Its best features – the public areas to the north and the open area and fountain to the south – are acceptable.
But if the human brain can put mobile cameras on Mars, surely we can design a traffic tunnel running east-west under the square linking Wakefield St and Grote St.
A tunnel would free up additional areas for pedestrian and public entertainment activity.
If we were truly bold, the plans and models of an underground rail link starting in Victoria Square and running under King William St to beyond North Tce could be hauled out of the state government basement and dusted off.
Colonel Light had great vision for the conditions of the 1830s. No such vision exists for the demands of the 2020s.
Hindmarsh Square – in perhaps the highest-density pedestrian region of the city – is cut in two by Pulteney St, and then its northern end has been decapitated by Grenfell St.
It is dominated by vehicles.
Hurtle Square, in a growing residential region, is much the same – shredded by Pulteney St and Halifax St.
The Adelaide City Council has erected a nice piece of art in the square reading The Forest of Dreams.
One online cynic wrote: “Really. It’s just four pieces of lawn on four corners of an intersection.”
Light Square, ironically the gravesite of Colonel Light, has a reasonable expanse of unbroken grass, scuttled at its north end by Currie St.
Whitmore Square and Wellington Square remain the only ones that are all but untouched by roads, apart from those around their perimeter. Cars feed around them but at least at their centre they work as pedestrian oases, somewhere to sit or play.
Perhaps, hidden in plain sight, they are a blueprint for other squares.
Adelaide’s great squares were not conceived by Colonel Light as motor vehicle roundabouts.
The Colonel designed them for the people.
It’s time they were given back to the people.

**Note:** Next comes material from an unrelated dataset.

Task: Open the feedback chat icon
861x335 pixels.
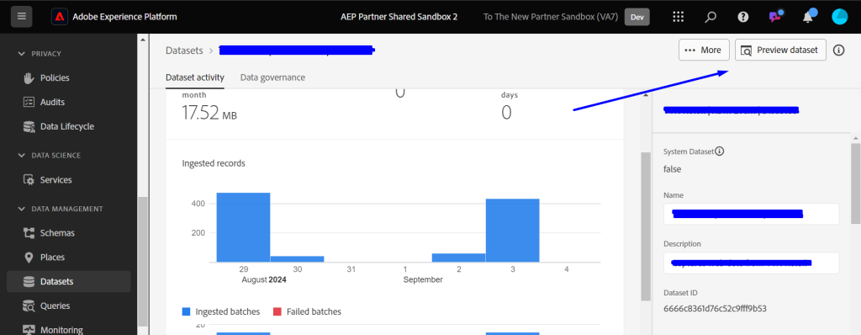Action: (x=774, y=16)
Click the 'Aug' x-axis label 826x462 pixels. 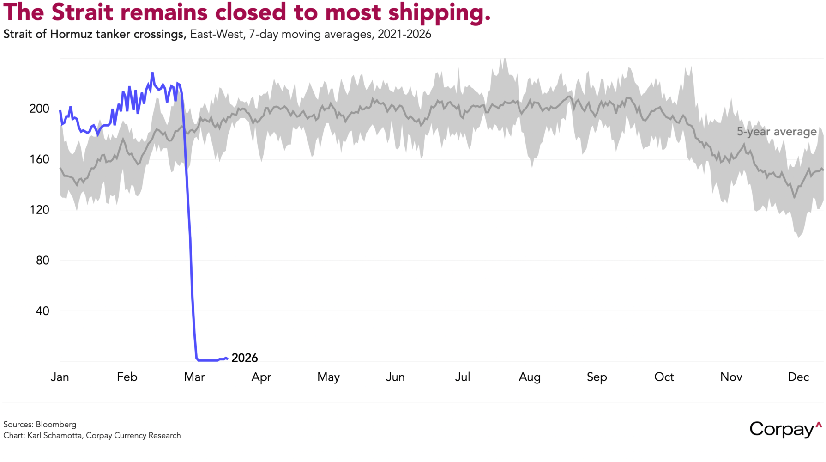click(530, 377)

City planners are, perhaps, too timid to reconstruct the squares to enhance their pedestrian value because they might create new traffic problems and further clog an already clogged city.
But Covid-19 has pointed the way to the future.
More people will work from home. More people are moving to regions.
Adelaide, the city, may have reached its peak as a motor car city.
I’m not saying that we should trash the city’s great squares and disrupt the existing traffic flows.
But why not quietly revisit the design of all the squares and – where it’s feasible – return them to the people?